_Exercise_
Print the data exactly. Omit the pictures.

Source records
::::::::

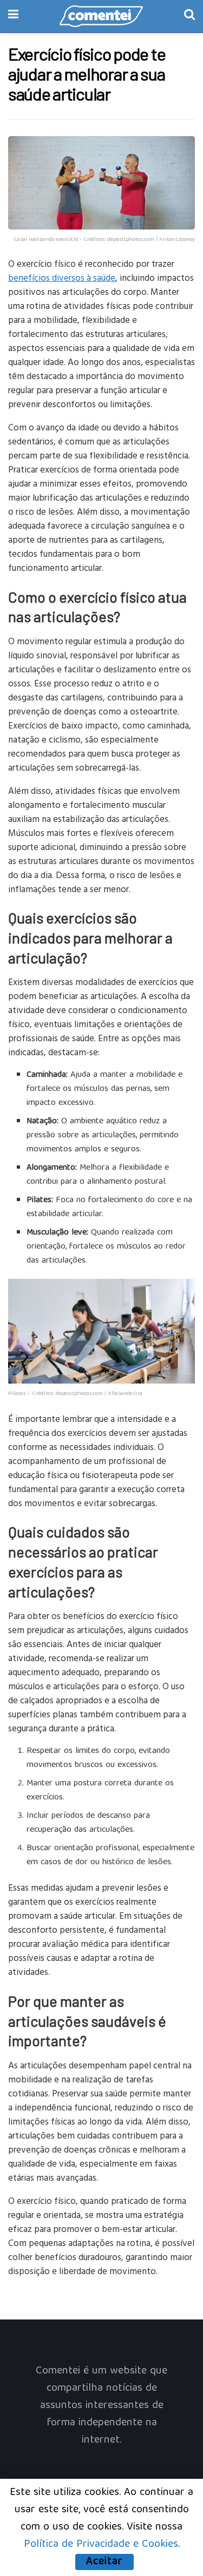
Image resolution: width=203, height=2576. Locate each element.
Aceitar (104, 2562)
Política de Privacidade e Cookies (101, 2544)
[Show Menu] (13, 16)
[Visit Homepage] (101, 16)
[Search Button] (189, 16)
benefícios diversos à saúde (61, 277)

::::::::

_Response below_
Image resolution: width=203, height=2576. Locate each element.
Aceitar (104, 2562)
Política de Privacidade e Cookies (101, 2544)
[Show Menu] (13, 16)
[Visit Homepage] (101, 16)
[Search Button] (189, 16)
benefícios diversos à saúde (61, 277)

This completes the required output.